ジーニアス・レッド 第十六話 家族(1)

 病院に運び込まれた時、身につけていた制服や靴は、証拠品として警察に押収されたまま、戻ってこない。退院の日、着るものがない、そんな雪代のために、父親は服を持って来た。その黒い、大きすぎるトレーナーと、色あせたジーンズを着て、彼女はベッドに腰かけていた。
 外に目をやると、空を覆う雲は厚く、雨がぽつぽつと降り出している。
 靴を父親が忘れたため、佐々木から入院中に差し入れてもらった、ピンク地に水玉の模様が入ったスリッパを履いて、雪代は帰るつもりだった。雨で濡れるだろうが、どうしようもない。
 かたわらには学校から届けられた、通学に使っている黒のバックパックがあった。その隣には、白いエナメルのバッグが置かれている。

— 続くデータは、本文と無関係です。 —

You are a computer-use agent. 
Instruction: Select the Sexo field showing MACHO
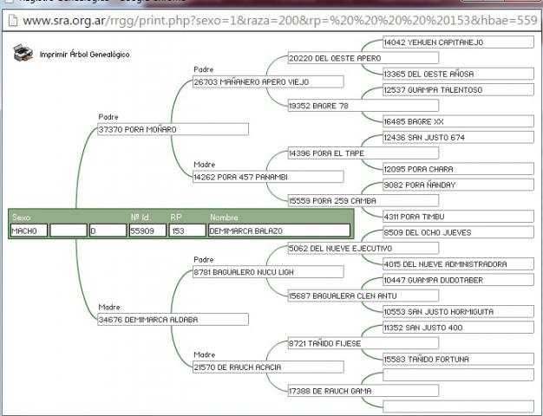pos(29,231)
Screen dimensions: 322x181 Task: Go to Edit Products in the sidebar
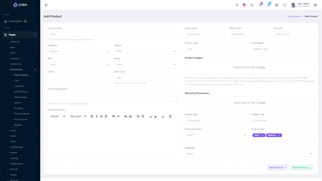pyautogui.click(x=21, y=92)
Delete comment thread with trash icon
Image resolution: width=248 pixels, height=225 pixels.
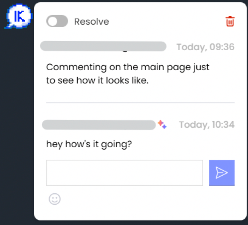click(230, 21)
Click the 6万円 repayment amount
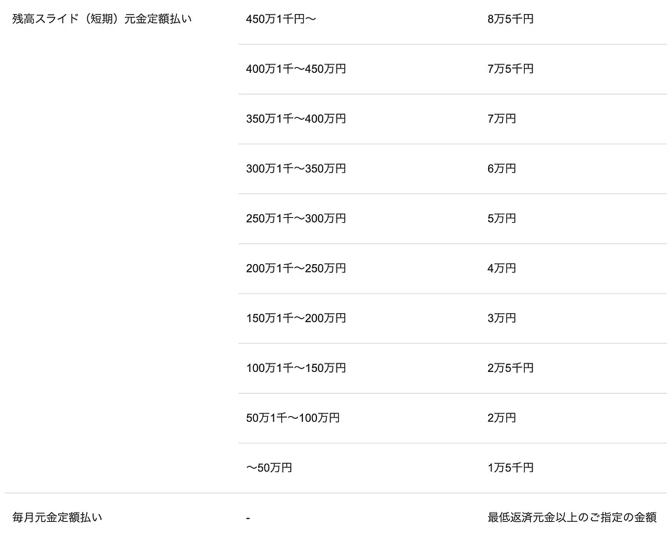 [501, 168]
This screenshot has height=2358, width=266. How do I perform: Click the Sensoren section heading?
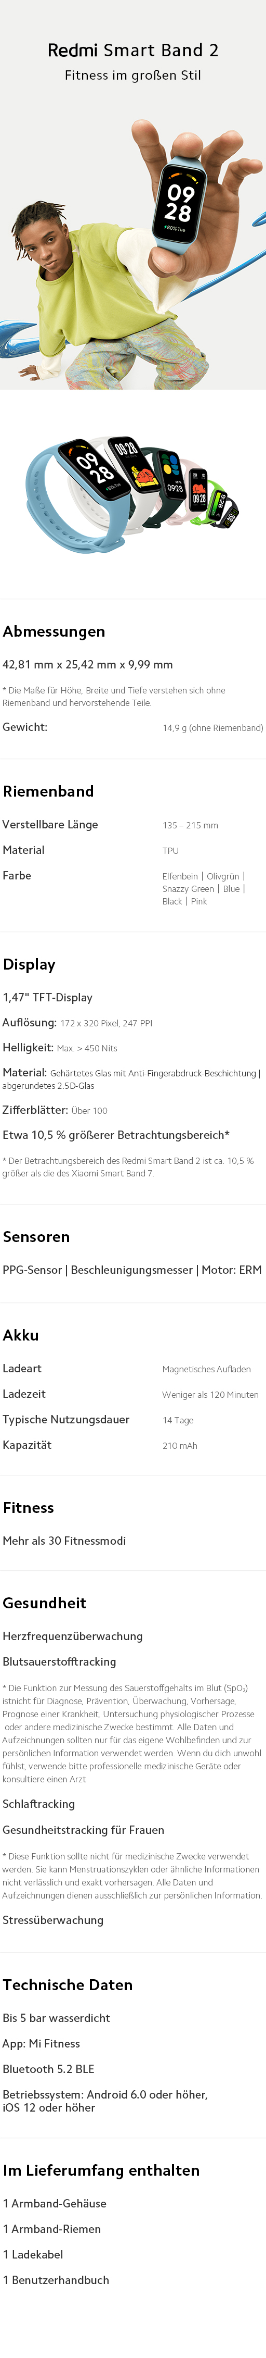pos(37,1237)

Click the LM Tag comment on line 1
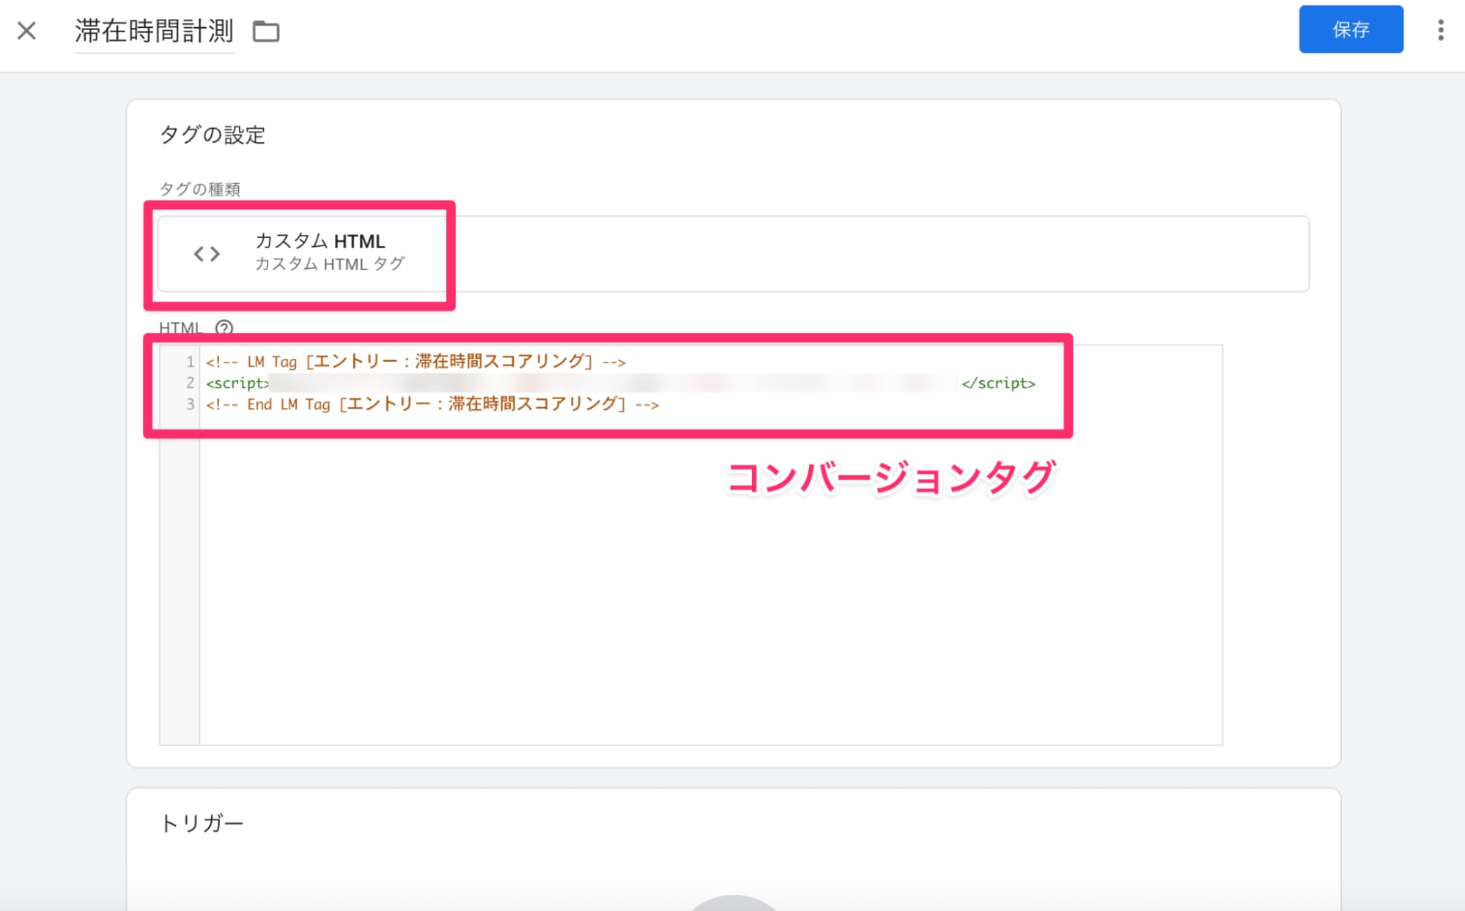(416, 361)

 白いバッグは、駅のコインロッカーに雪代が隠し持っていたもので、男と待ち合わせる時に使っていた。派手な服と下着が数枚、そしてカツラやサンダルも入っていたが、化粧品や歯ブラシといったものを除いて、中味は全て、捨ててしまっていた。佐々木に鍵を渡し、取り出してもらったが、持ち帰っても二度と使うことはないだろう。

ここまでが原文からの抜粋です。